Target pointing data
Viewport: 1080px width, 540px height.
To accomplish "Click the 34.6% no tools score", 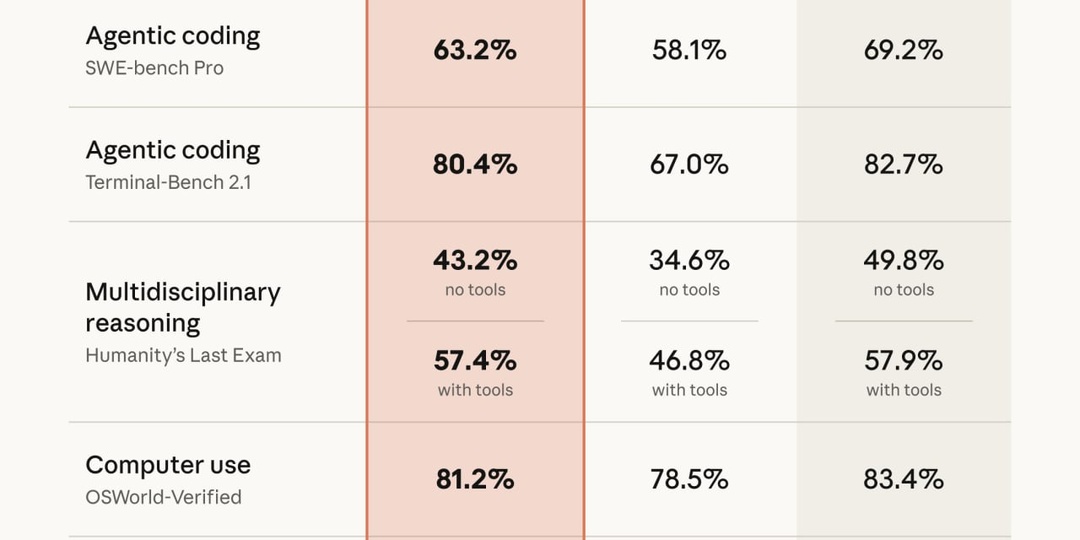I will [689, 260].
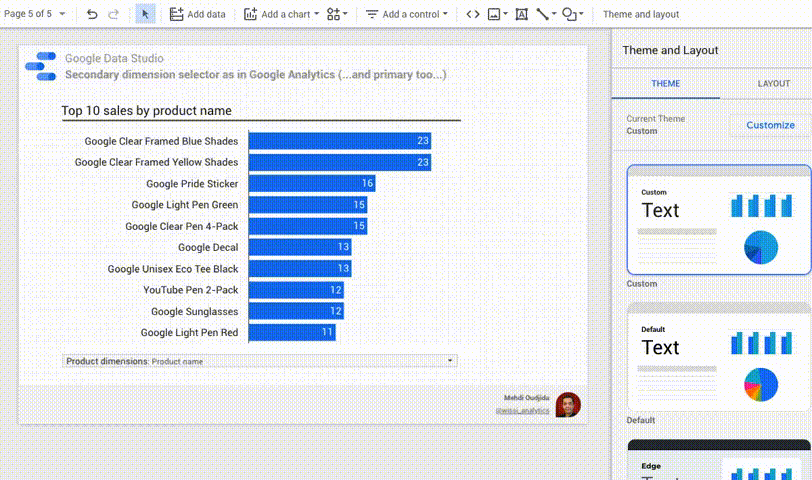Open the Page 5 of 5 dropdown
This screenshot has height=480, width=812.
[35, 14]
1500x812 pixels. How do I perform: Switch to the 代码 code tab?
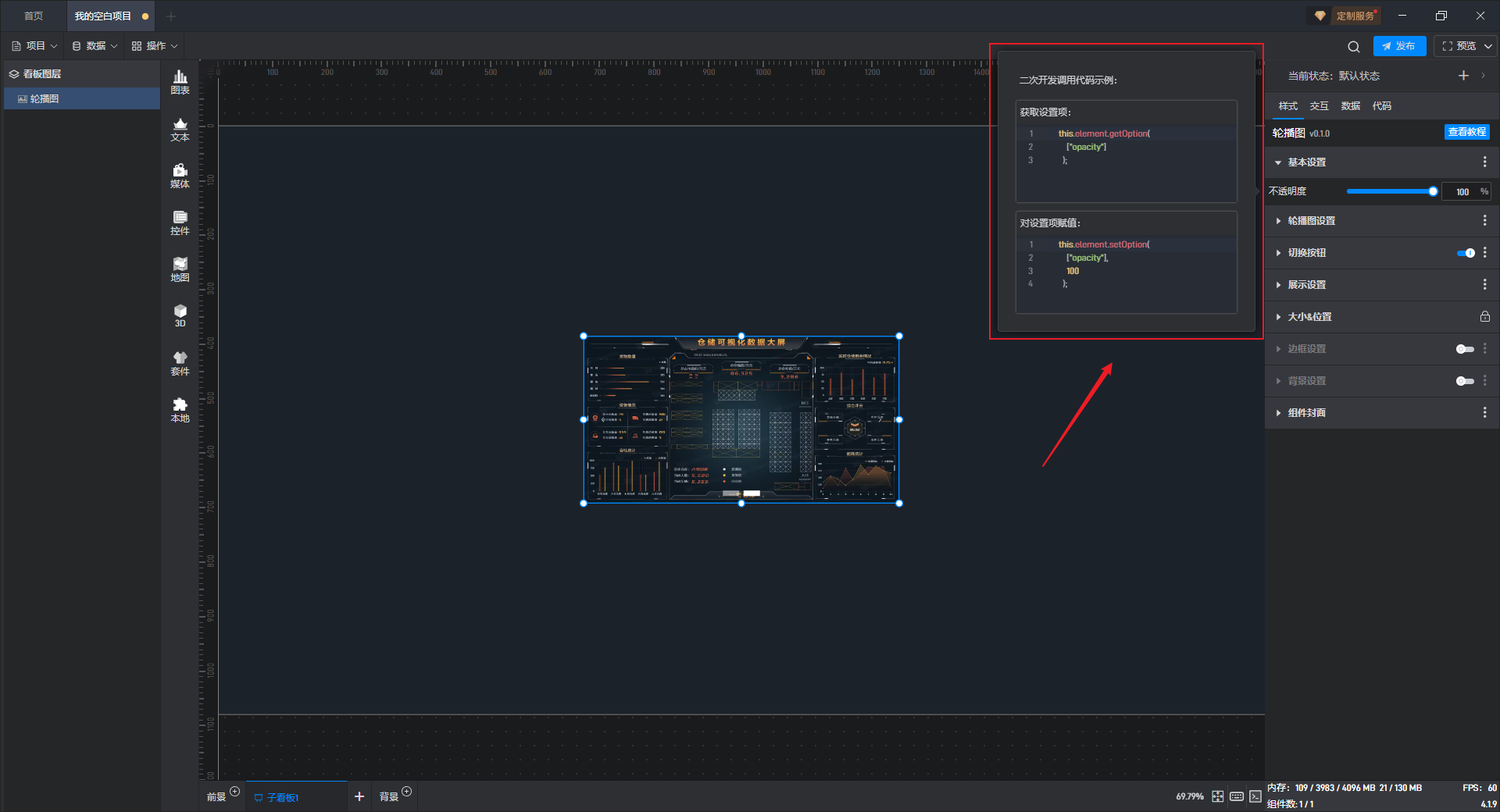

§ **REQUIREMENTS**: Gather every line from the entries above that contains the word "height", and copy each one in full.

§ **EXERCISE SOLUTION**:
Viewport: 1080px width, 540px height.
This screenshot has height=480, width=812.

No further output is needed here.